Unaccent Special characters and bulk-rename

Background

I have a workflow that collects documents from various sources, converts them to PDF, OCRs them, compresses them, extracts their contents and annotations, uploads the files to a server and makes the corresponding mysql entries in order to provide a full-featured index for my web-based search engine.

To display PDFs within the search engine, I use PDF.js from mozilla, which can, in some cases, not load documents with certain characters in the filename. These critical characters include german umlauts (Ä,Ö,Ü,ä,ö,ü), brackets ((),[],{}), french accents (é,è,à) and spanish accents (Ñ,ñ,Ó,ó,Á,á,É,é,Í,í,Ú,ú).

....................

Jobs:
1 – In the post about unaccenting filenames, rewrite the paragraph beginning "To display PDFs within the search engine" as a short bulleted list that keeps its main facts.
2 – Reproduce the passage of the post about unaccenting filenames between "Unaccent Special characters" and "spanish accents (Ñ,ñ,Ó,ó,Á,á,É,é,Í,í,Ú,ú).", inclusive.

Given data:
....................

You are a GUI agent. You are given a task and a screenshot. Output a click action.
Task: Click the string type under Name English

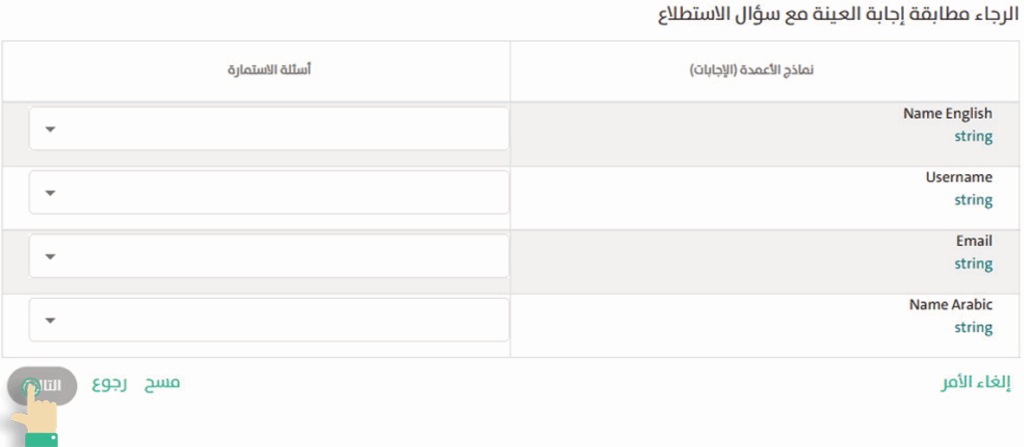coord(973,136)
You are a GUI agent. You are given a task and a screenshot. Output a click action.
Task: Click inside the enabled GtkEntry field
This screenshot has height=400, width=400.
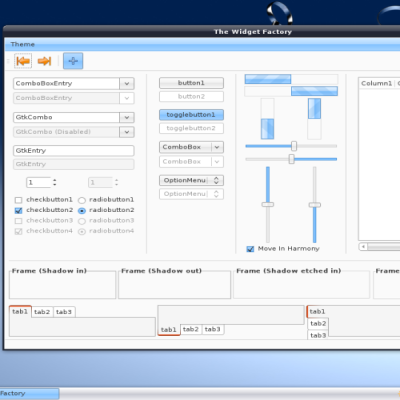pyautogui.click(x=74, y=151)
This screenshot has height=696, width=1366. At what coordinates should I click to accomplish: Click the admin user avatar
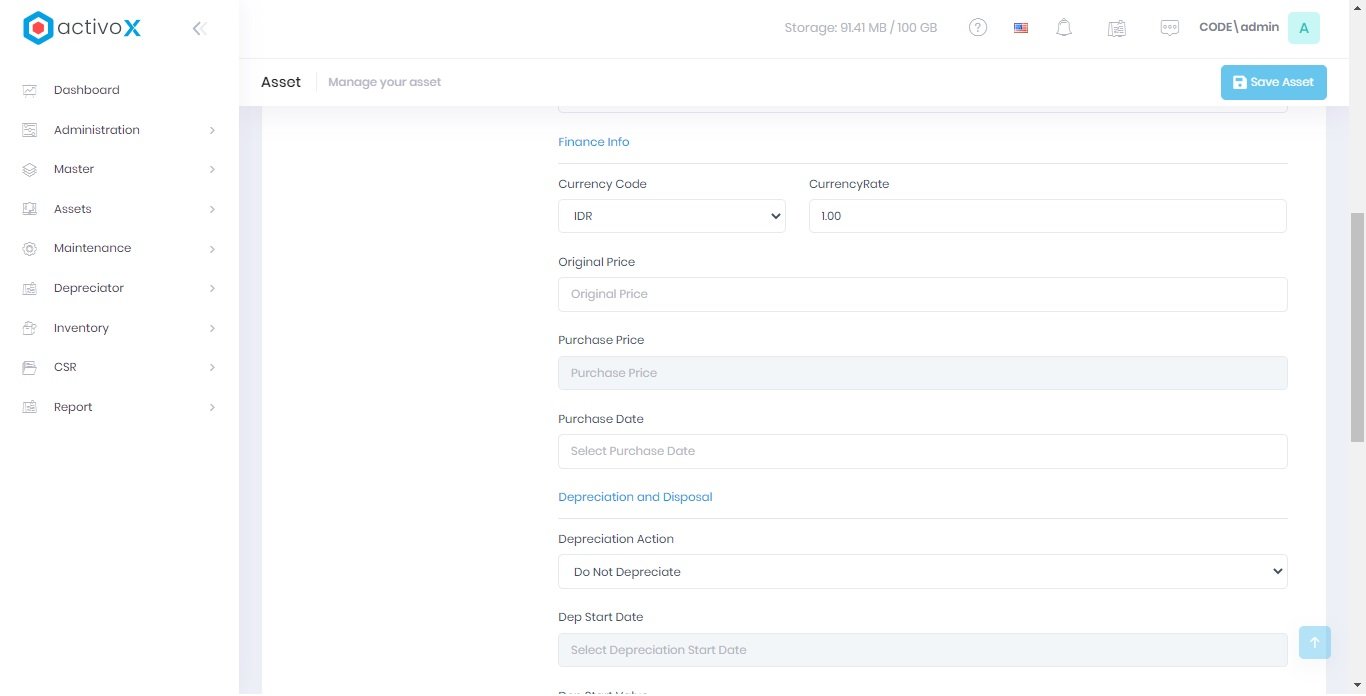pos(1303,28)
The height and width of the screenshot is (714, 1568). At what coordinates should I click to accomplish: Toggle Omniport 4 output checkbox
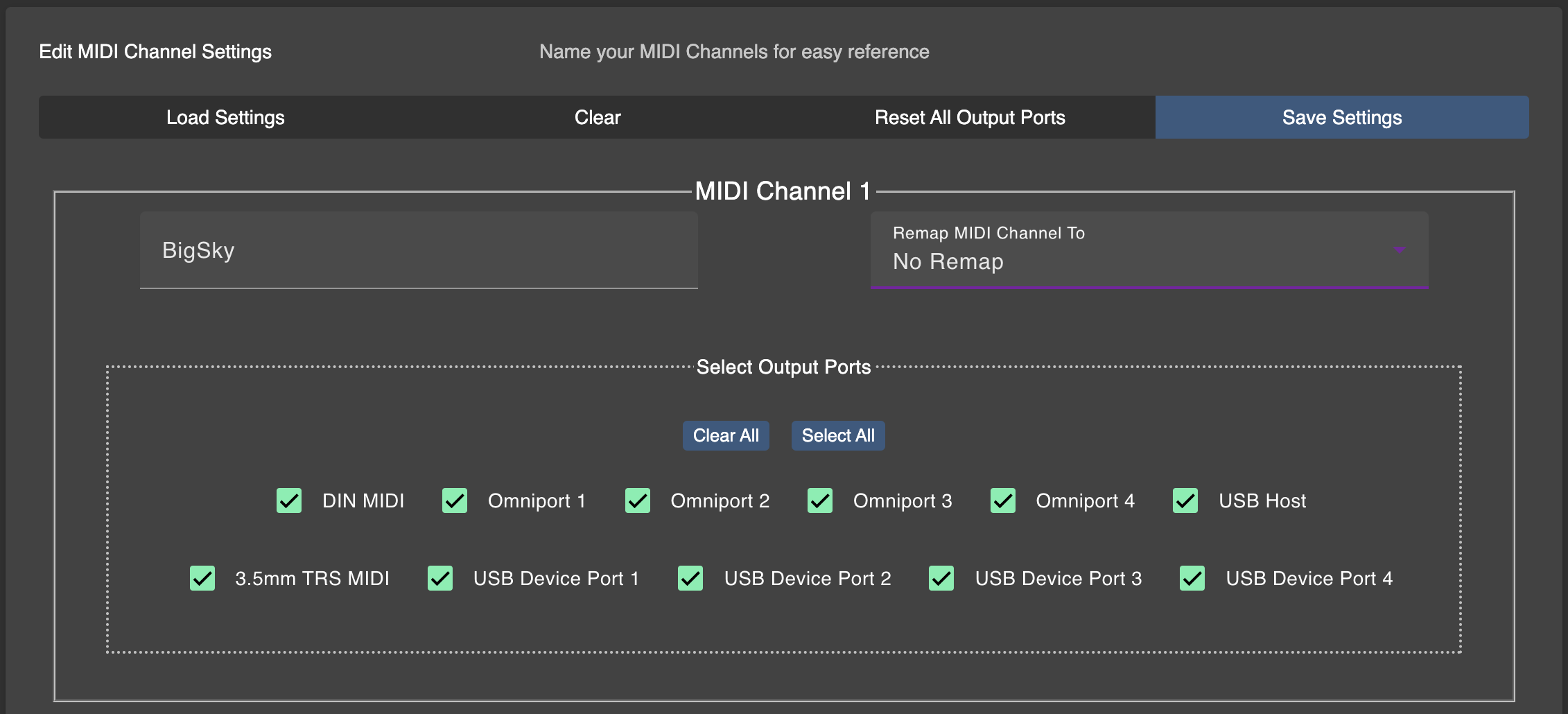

....................

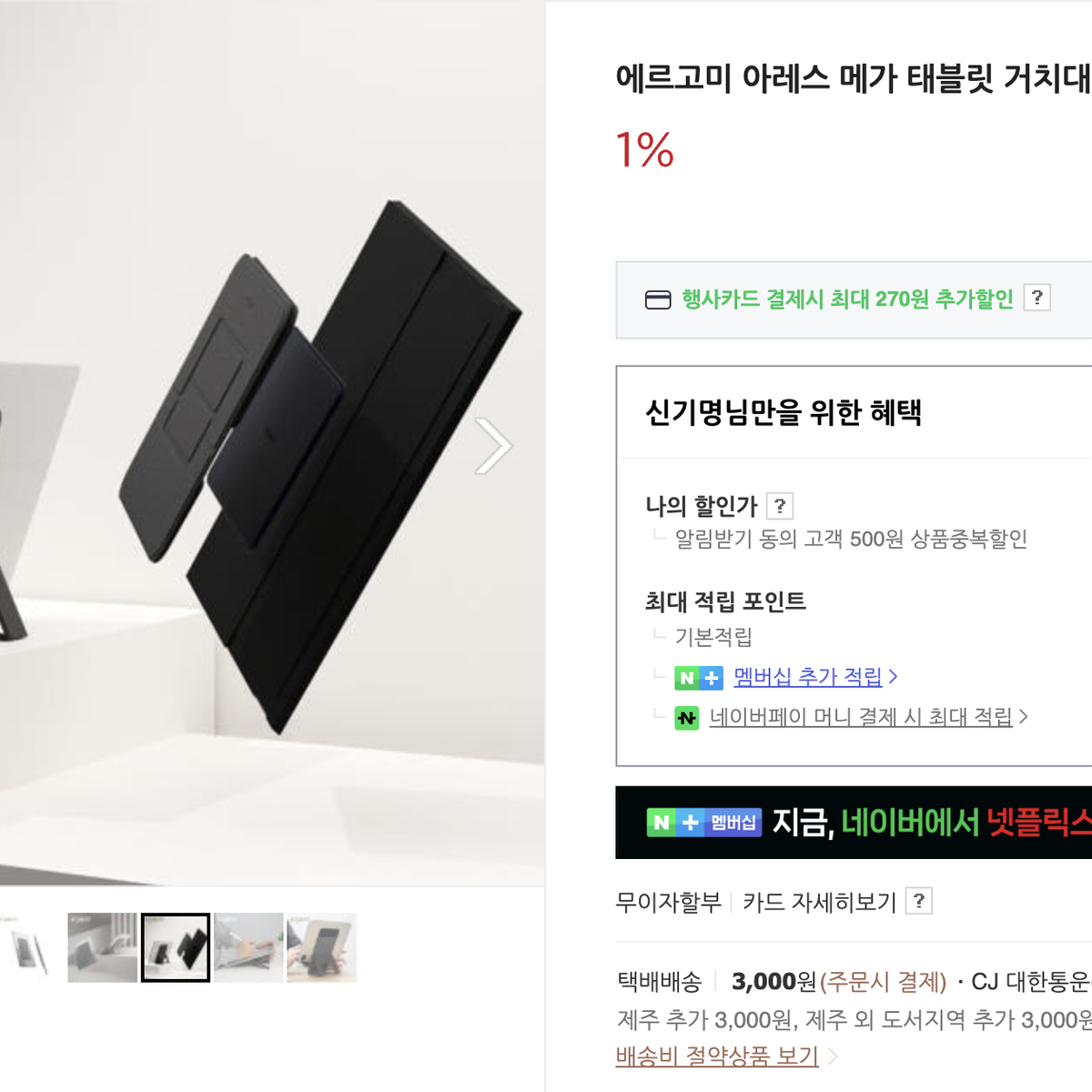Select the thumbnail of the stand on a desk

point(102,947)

....................

Expected results:
1 –
- PDFs in the search engine are displayed with Mozilla's PDF.js.
- PDF.js sometimes fails to load documents whose filenames contain certain characters.
- Problem characters include:
  - German umlauts (Ä, Ö, Ü, ä, ö, ü)
  - brackets ((), [], {})
  - French accents (é, è, à)
  - Spanish accents (Ñ, ñ, Ó, ó, Á, á, É, é, Í, í, Ú, ú)

2 –
Unaccent Special characters and bulk-rename

Background

I have a workflow that collects documents from various sources, converts them to PDF, OCRs them, compresses them, extracts their contents and annotations, uploads the files to a server and makes the corresponding mysql entries in order to provide a full-featured index for my web-based search engine.

To display PDFs within the search engine, I use PDF.js from mozilla, which can, in some cases, not load documents with certain characters in the filename. These critical characters include german umlauts (Ä,Ö,Ü,ä,ö,ü), brackets ((),[],{}), french accents (é,è,à) and spanish accents (Ñ,ñ,Ó,ó,Á,á,É,é,Í,í,Ú,ú).